### What the task asks
Reproduce every line of the data starting at the line containing "Screen dimensions: 636x564" and ending at the end of the data, shifting each coordinate in the answers by adding 141 to it. Leave the pictures out.

— BEGIN Data entries —

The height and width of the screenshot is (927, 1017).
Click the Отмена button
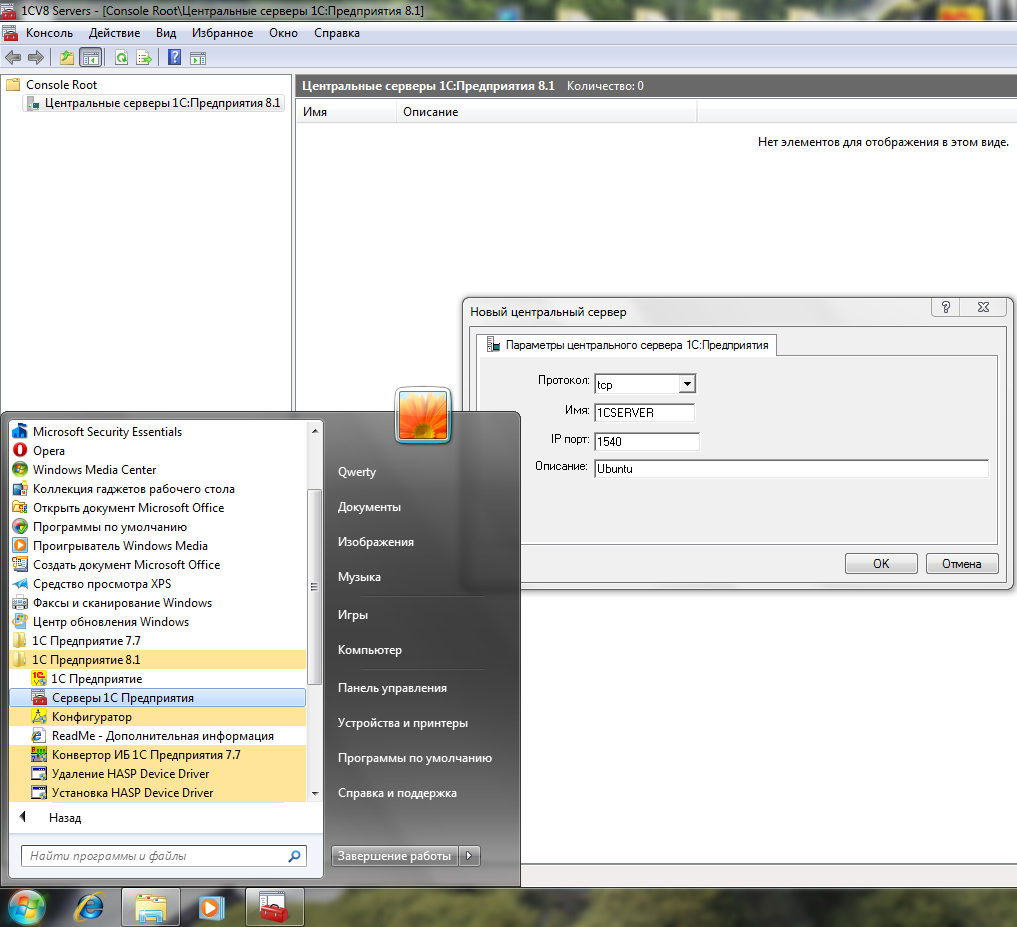tap(961, 563)
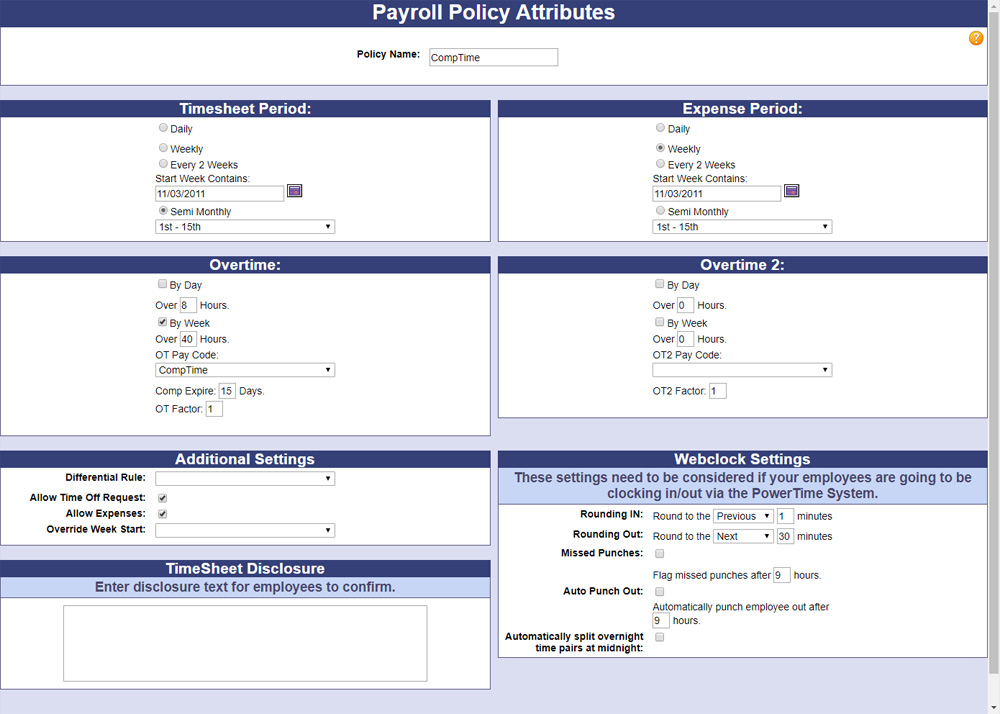Click the Comp Expire days field

[x=227, y=391]
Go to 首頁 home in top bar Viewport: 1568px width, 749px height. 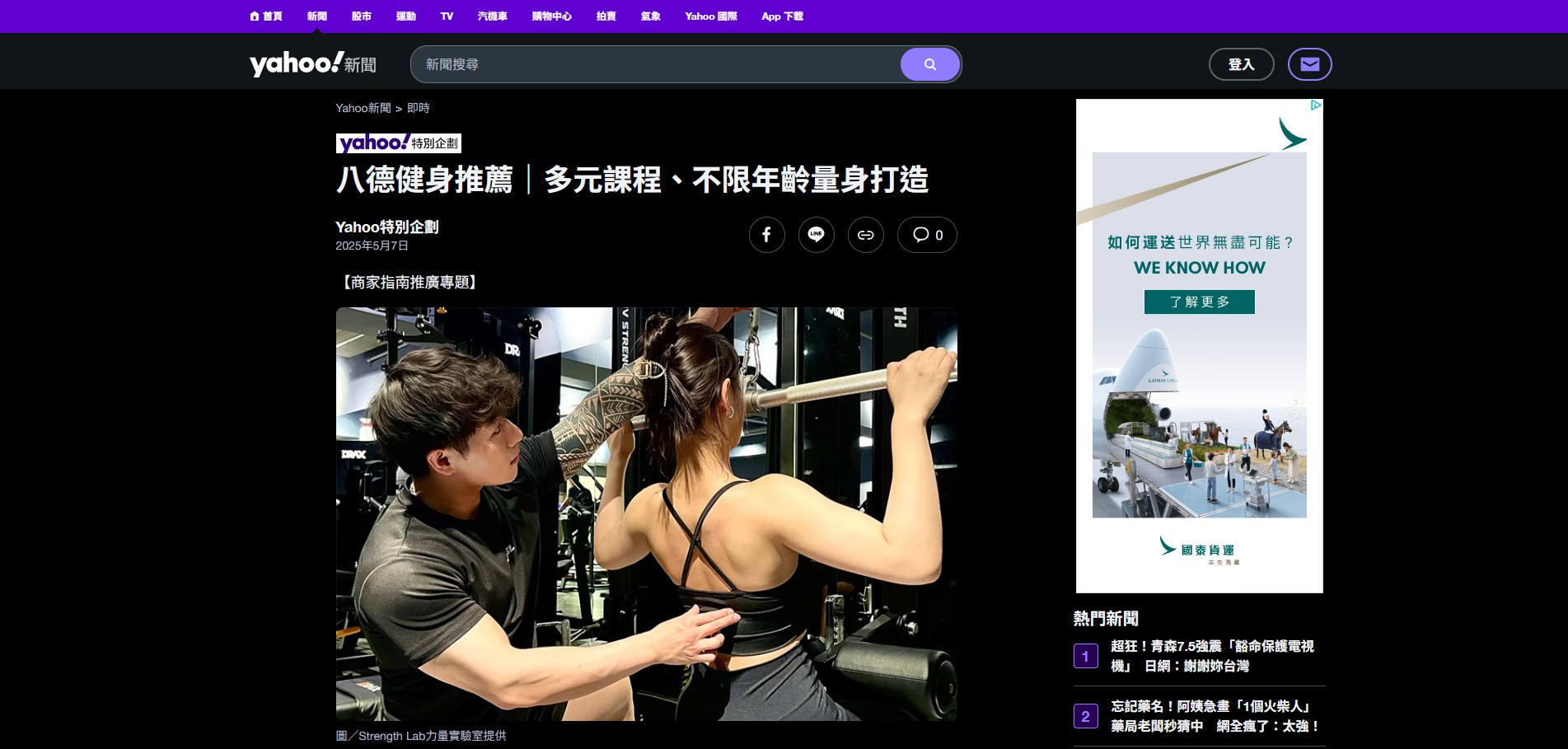tap(266, 16)
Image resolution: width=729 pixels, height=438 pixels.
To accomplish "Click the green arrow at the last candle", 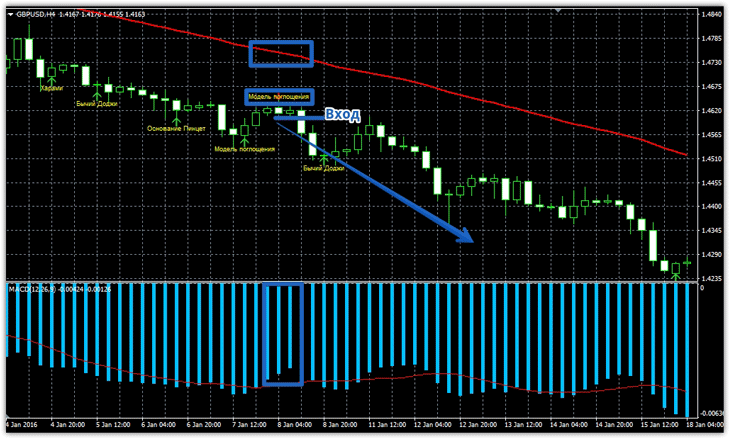I will 676,274.
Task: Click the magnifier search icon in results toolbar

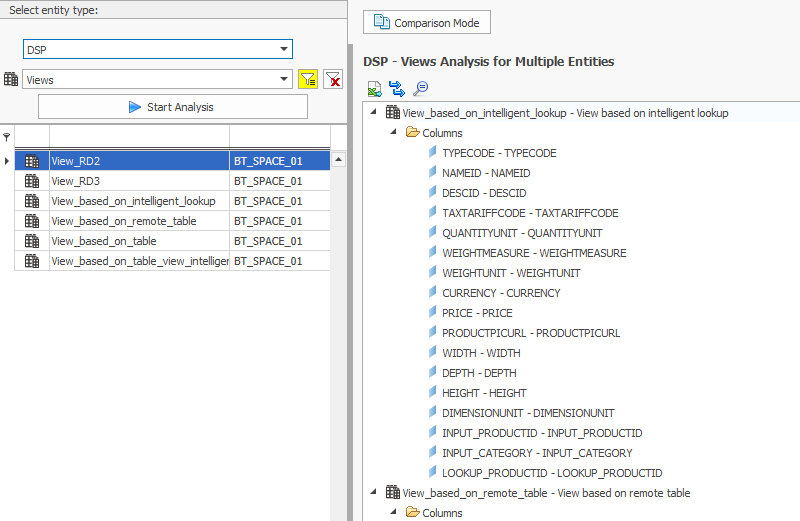Action: pyautogui.click(x=421, y=88)
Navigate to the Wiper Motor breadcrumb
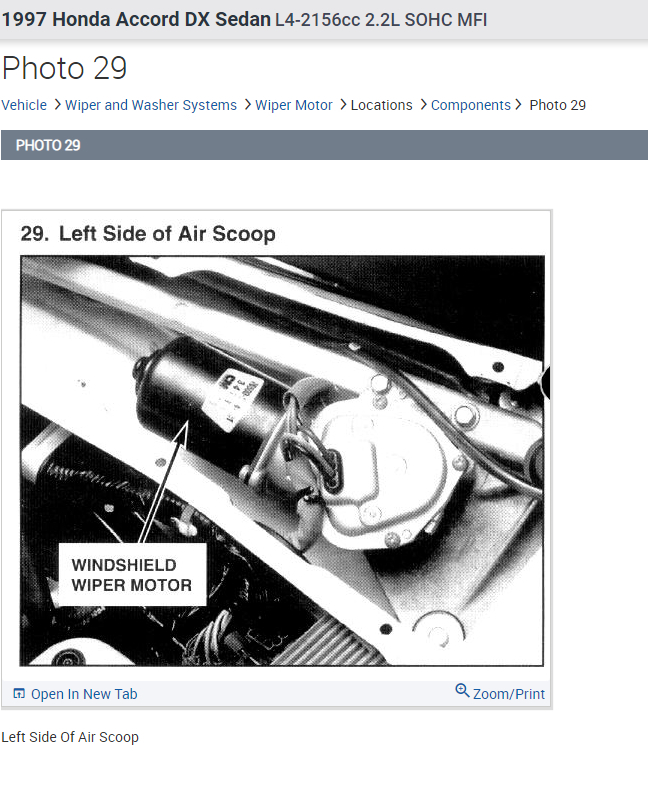 click(x=294, y=105)
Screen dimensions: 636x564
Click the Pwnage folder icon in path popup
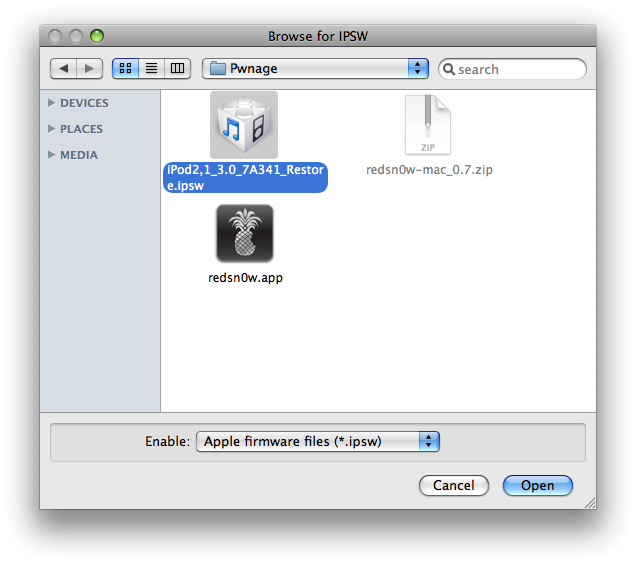[217, 69]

— END Data entries —

### Task output
Screen dimensions: 636x564
Click the Pwnage folder icon in path popup
[358, 210]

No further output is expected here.